• **Consigne**:
Répondez à ces questions sur l'extrait de critique musicale ci-dessous :
1. Quel titre du dernier album sert d'exemple pour l'usage de l'auto-tune ?
2. Combien de sons compte le double-album ?
3. Où « Ça tombe pas du ciel » aurait-il mérité d'être placé ?

• **Extrait fourni**:
------------------------

Mais Jul c’est aussi l’auto-tune, à ne pas laisser de côté. Eh bien c’est aussi une réussite ici. Sa maîtrise est bluffante et il apparaît presque en symbiose avec par moments. À l’image de « Sakakini » du dernier album, son utilisation ne permet plus de cacher les fausses notes, mais au contraire montre que l’ovni maîtrise bien mieux sa voix et donne une certaine mélancolie robotique à plusieurs sons. Cela apporte beaucoup, notamment dans l’émouvant « Oh maman » et l’utilisation parfaite dans le solide « Crocodile ».
Des sons trop nombreux ?
Malgré la qualité croissante des titres de Jul, les avis médiatiques ne sont jamais bons, cela ne changera certainement pas ici. J’ai indiqué qu’il n’y avait que très peu de temps morts, mais il est vrai que certains titres sont plus facilement oubliables (mais pas inintéressants pour autant). Le problème de ces titres, notamment « Nia », est leur placement dans la tracklist, entre des sons très forts. Le problème n’est pas la quantité excessive de titres, mais la présence de sons sortant de nulle part et qui livrent de mauvaises transitions : « Ça tombe pas du ciel » qui aurait mérité de se placer à la fin de la face A avant « Cassage de nuques, pt. 3 », « Fréquenter », « Au péage » ou encore « Le combat » qui dénote totalement avec le très personnel « J’ai passé l’âge », un point sur lui-même. Mais évidemment un album de 38 sons est difficile à bien gérer et choisir une face du disque = une ambiance aurait été insupportable. Donc finalement, ici encore Jul s’en sort bien avec peu de fausses notes. Même si on peut lui reprocher un manque de sélection dans ses titres, ce double-album est solide et apporte de quoi plaire à tout le monde… Heureusement avec 38 titres !

------------------------

• **Données fournies**:
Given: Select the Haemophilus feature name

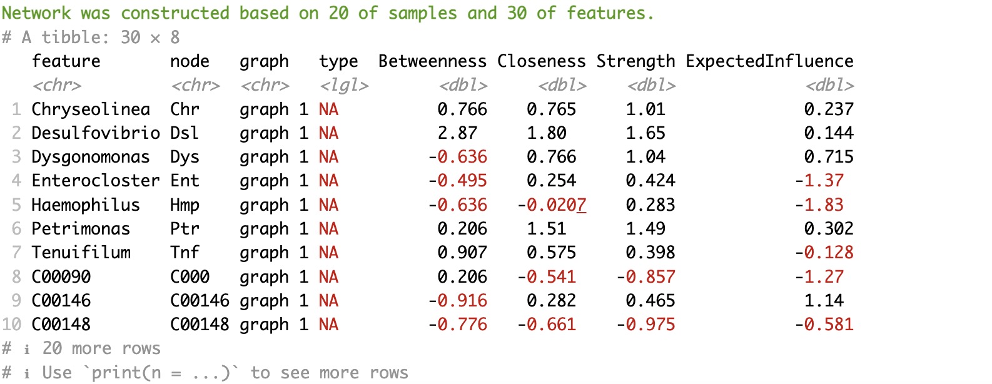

------------------------

• **Réponse**:
1. « Sakakini ».
2. 38 sons.
3. À la fin de la face A, avant « Cassage de nuques, pt. 3 ».